ERISA Health Plan Fundamentals

In the employee-benefits context, an Employer sets up a “employee benefit plan”, (“Plan”) usually governed by a federal statute known as the Employee Retirement Income Security Act of 1974, commonly referred to as ERISA (pronounced “eh-rih-suh”), found in Title 29 of the United States Code at 29 U.S.C. §1001 et seq.

A Plan Participant might be the employee, or a spouse or dependent of the employee or a retired former employee. Terminology varies, and the person might be referred to as a Plan Beneficiary, a Plan Member, or several other terms.

Assignment of Healthcare Benefits

The most common type of employee benefit is healthcare coverage for the Employee and possibly the Employee’s family. Normally, by signing an Assignment of Benefits (“AOB”) form at the time of treatment, the Plan Beneficiary (patient) can “assign” (transfer) to their healthcare provider their right to receive payment from the Plan for healthcare treatment the provider furnishes.

Usually, if the Plan Beneficiary (patient) signs an AOB, at the time of treatment the healthcare provider will only require payment of the “patient co-pay” set by the Plan and will bill the Plan for the balance.

Who is covered by an ERISA plan?

Persons who qualify for Plan Benefits normally are the Employee or retired former employee and possibly (depending on the Plan terms) other Plan Beneficiaries such as spouses, dependent children, dependent siblings or dependent parents.

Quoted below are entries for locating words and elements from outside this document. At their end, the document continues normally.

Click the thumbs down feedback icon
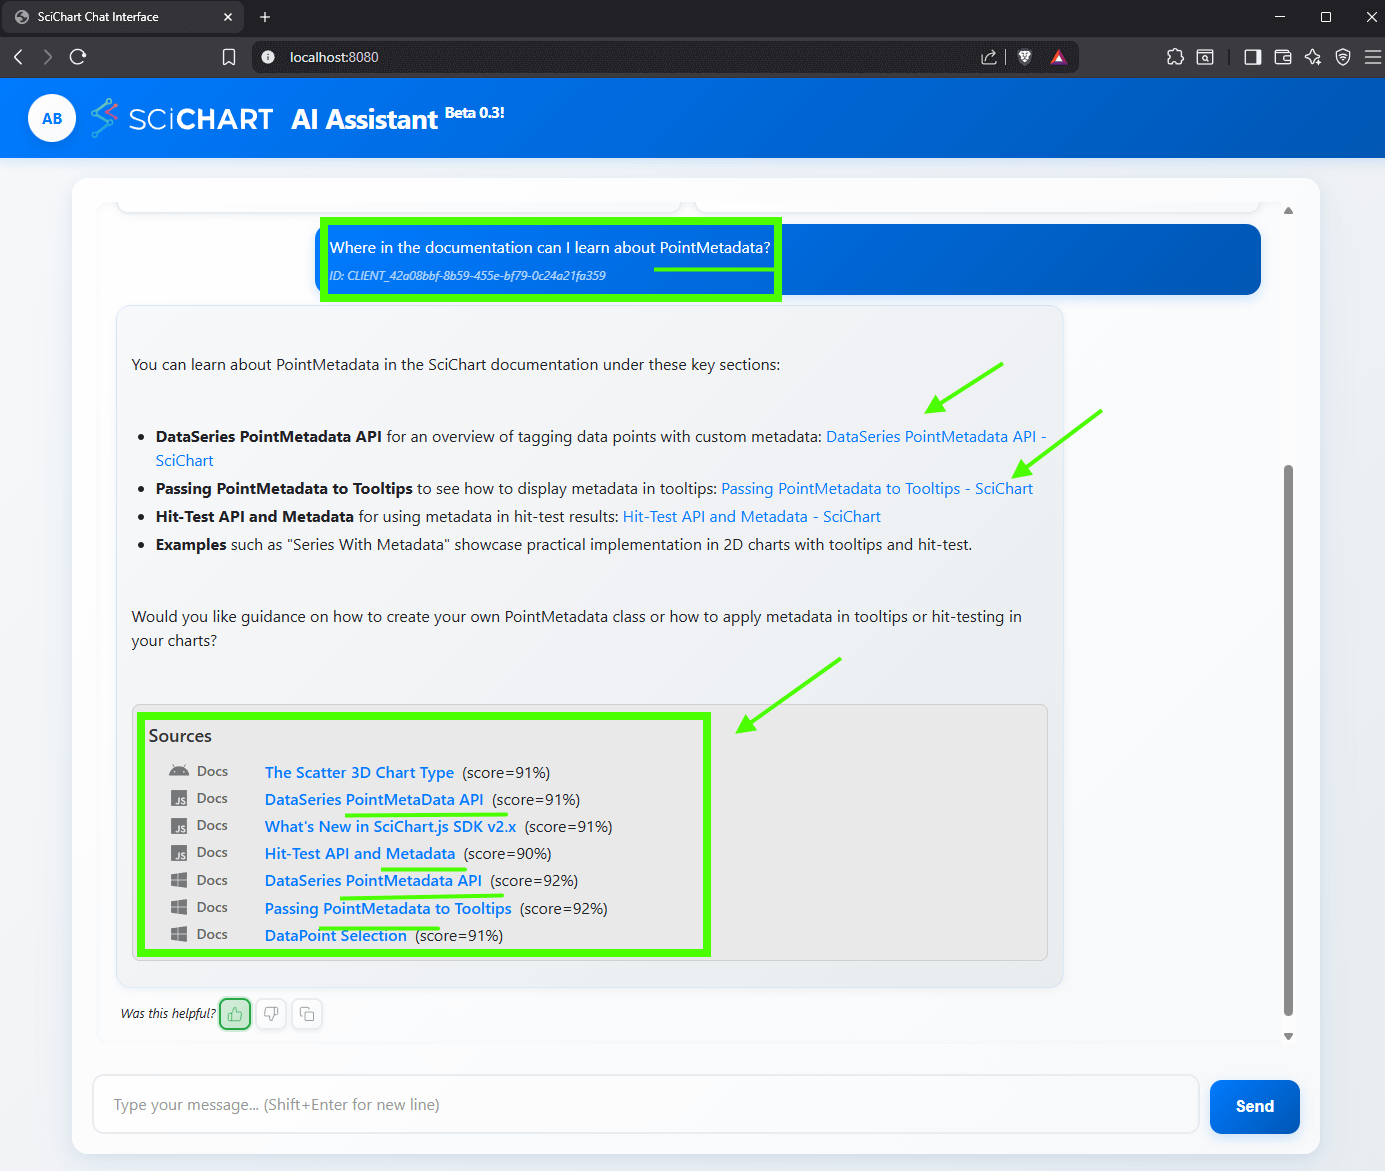 click(271, 1014)
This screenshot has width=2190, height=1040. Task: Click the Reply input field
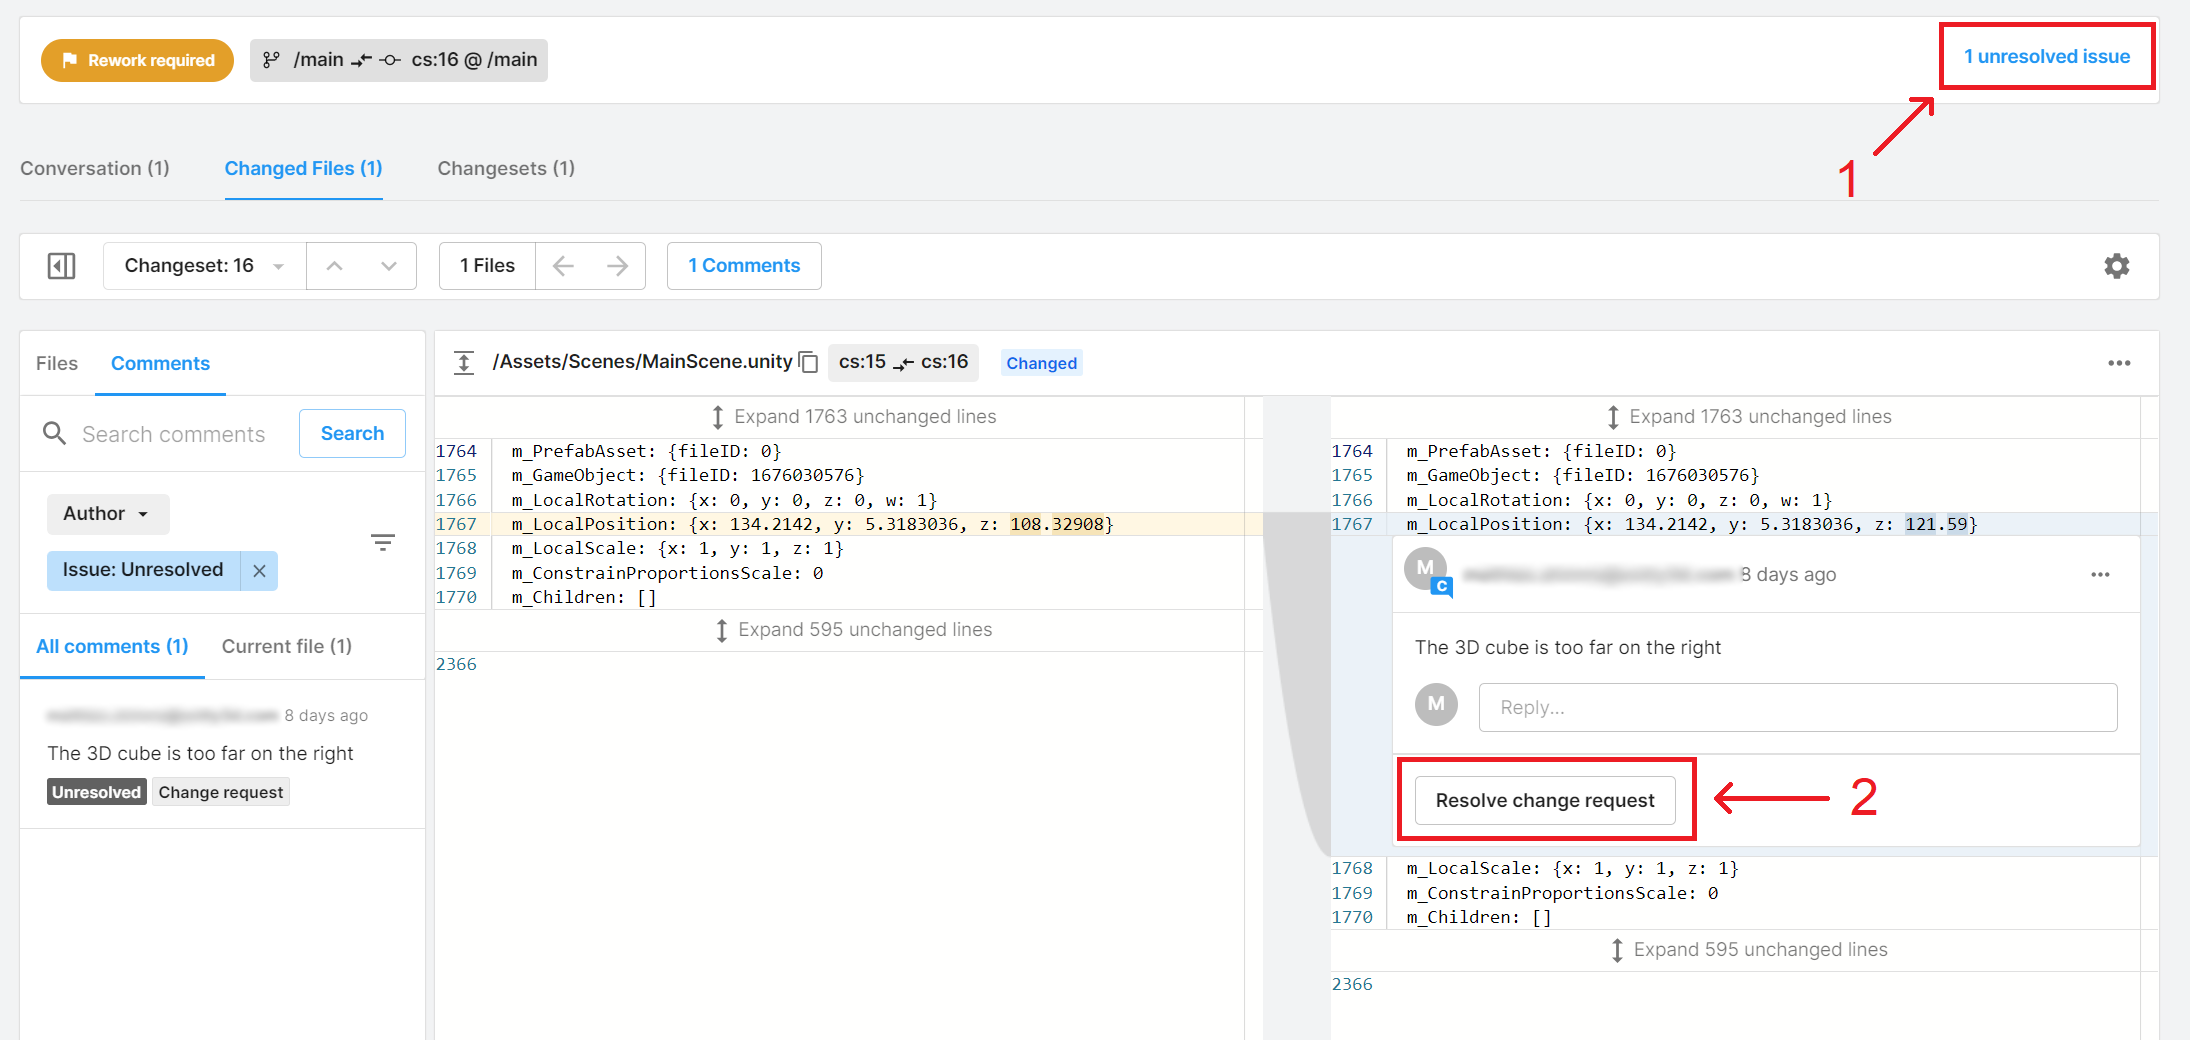1797,708
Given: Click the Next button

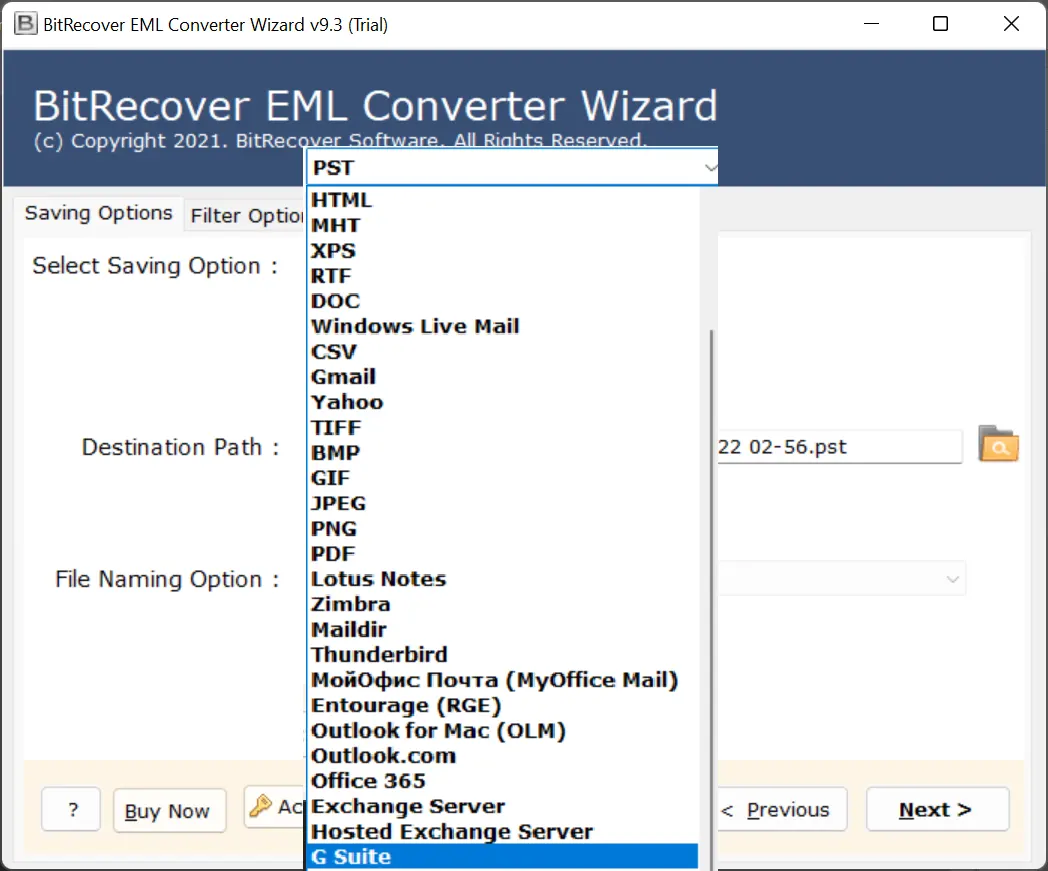Looking at the screenshot, I should pyautogui.click(x=936, y=809).
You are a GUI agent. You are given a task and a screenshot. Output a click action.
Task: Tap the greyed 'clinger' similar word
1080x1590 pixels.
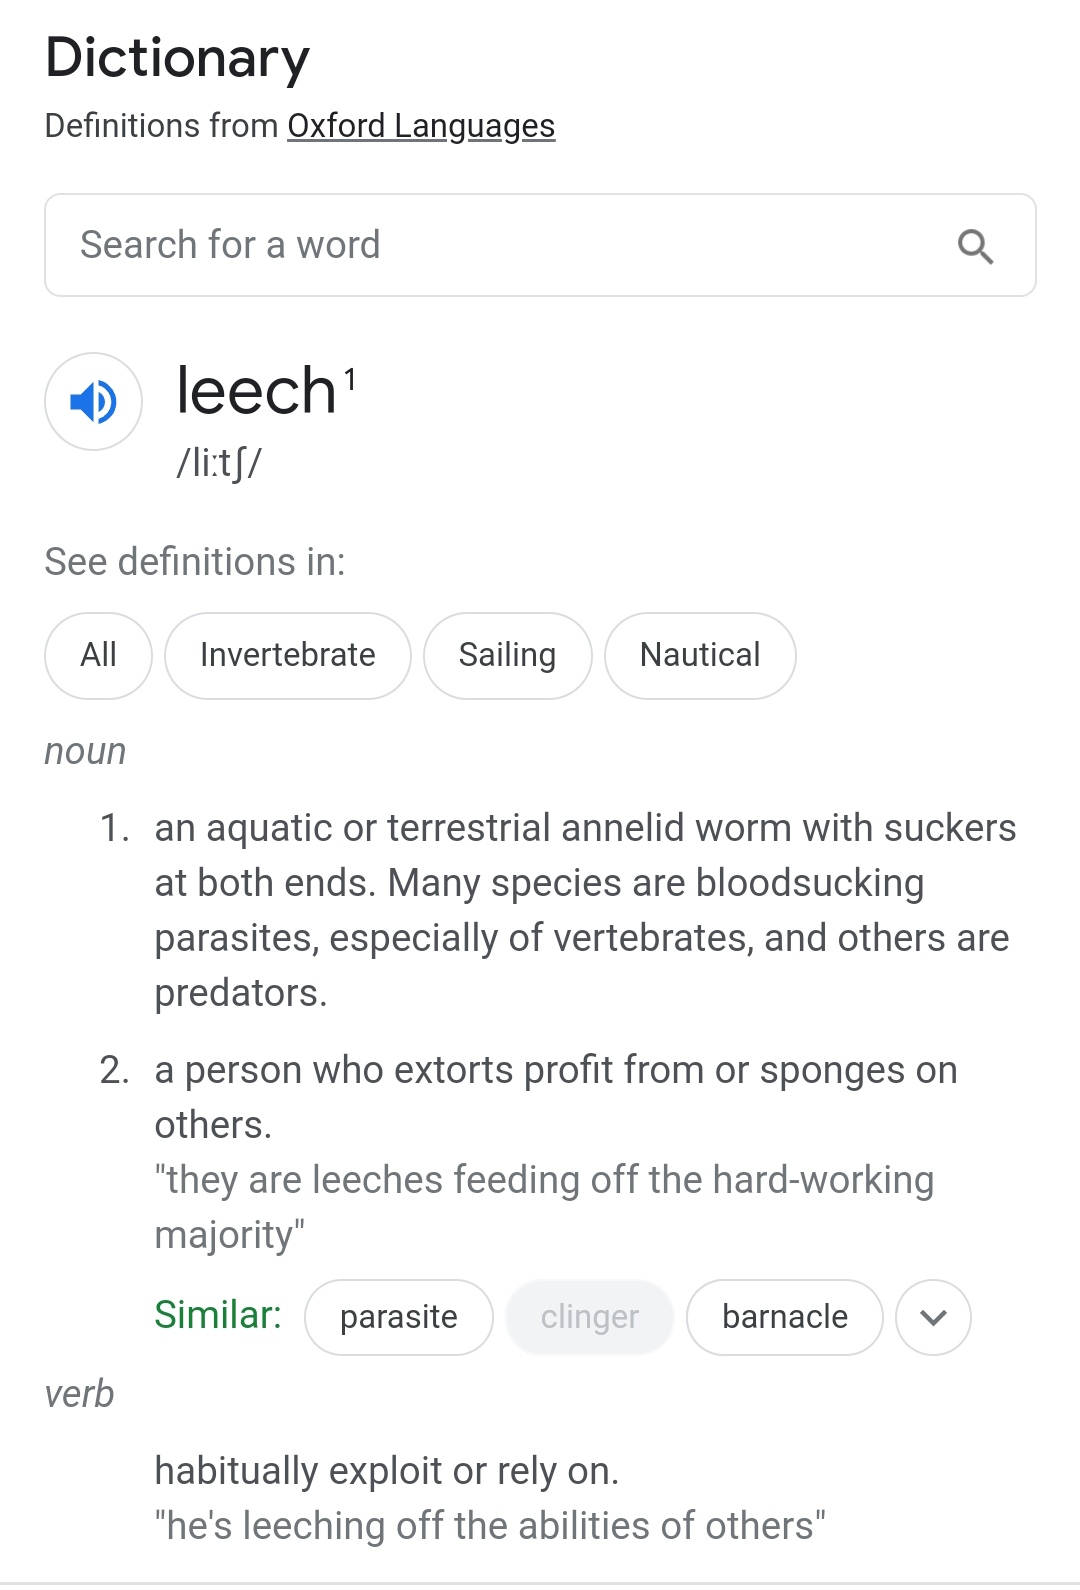[x=589, y=1317]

An unusual aspect of ERISA healthcare Benefit Plans is that although they are available through the Employee, the Employee himself/herself might not be a Plan Participant. For instance, an Employee-husband might sign up for Plan healthcare coverage only for his wife but not for himself. By contrast for example, it is virtually unheard of for an ERISA Plan to offer tuition reimbursement or retirement plan contributions for a non-employee spouse.

Even if a Plan does allow for healthcare coverage for persons other than the Employee, additional persons generally are not automatically covered, except sometimes newborns. The Employee normally has to file appropriate forms with the Plan Administrator in advance, identifying the additional persons. Such applicants are not covered until accepted as a Plan Participant by the Plan Administrator.

Termination of Participant’s coverage

ERISA healthcare plans virtually always require a participation payment from the Plan Participant. This is usually done by a payroll deduction of the Employee; however, in certain cases (e.g., dependent student working part-time) the Plan Beneficiary might periodically send the Plan a check instead. If the Plan Participant stops paying the participation amount, the coverage will terminate.

Plan terms usually provide for automatic termination of some or all Plan Benefits when certain other events occur, such as divorce of the Employee (ex-spouse’s benefits terminate), marriage of a dependent Plan Beneficiary, child Plan Beneficiary reaches a certain age, child Plan Beneficiary is no longer a full-time student, or a Plan Beneficiary is no longer declared as a dependent on the Employee’s federal tax return.

COBRA election and retroactive coverage

Specifically with healthcare benefits, if coverage terminates for any reason, the Plan usually must offer the former Plan Participant COBRA (self-paid) coverage for a certain period of time.

COBRA coverage usually must be offered to Plan Participants even if their coverage terminated because the Employee voluntarily quit, was laid off or was fired for cause. The former Plan Participant has a certain amount of time to “elect” whether to accept or decline coverage.

In situations where a former Plan Participant does not have income from new employment, the former Participant often either declines COBRA coverage or simply doesn’t respond.

If the former Plan Participant suddenly has a significant medical problem within the COBRA election period, the Participant can change the election and make the COBRA coverage payment, and coverage will continue retroactively. However, time periods are short and required steps can be complex, so a Provider with a patient in this situation should contact Manziel Law Offices, PLLC promptly to avoid missteps that could result in no coverage.

ERISA Plan Documents

Plan documents

Benefit Plan terms must be described in the Plan documents that establish the Plan and control operation of the Plan. They state how someone becomes a Plan Participant, how someone stops being a Plan Participant, what Plan Benefits are available, and what a Plan Participant has to do to qualify for a particular Plan Benefit.

Summary Plan Description (“SPD”)

ERISA requires that the Plan must provide Plan Participants with a plain-language document describing Plan provisions – a “Summary Plan Description”, often referred to as an SPD.

Entire Plan described

The Plan documents and the SPD describe all Plan terms regarding all Plan Benefits, not just healthcare coverage. So, if the Plan makes retirement contributions, provides for disability, tuition reimbursement, employee discount on purchases, credit union membership, etc., those too would be described in the Plan documents and SPD. It is not unusual for these summaries to exceed 50 pages!

ERISA Plan documents normally state expressly that the Plan documents and the SPD are not a contract between the Employer or the Plan Sponsor or the Plan or the Plan Administrator and Plan Participants.

Third parties such as healthcare providers have no involvement in the drafting, terms or promulgation of the Plan documents or the SPD.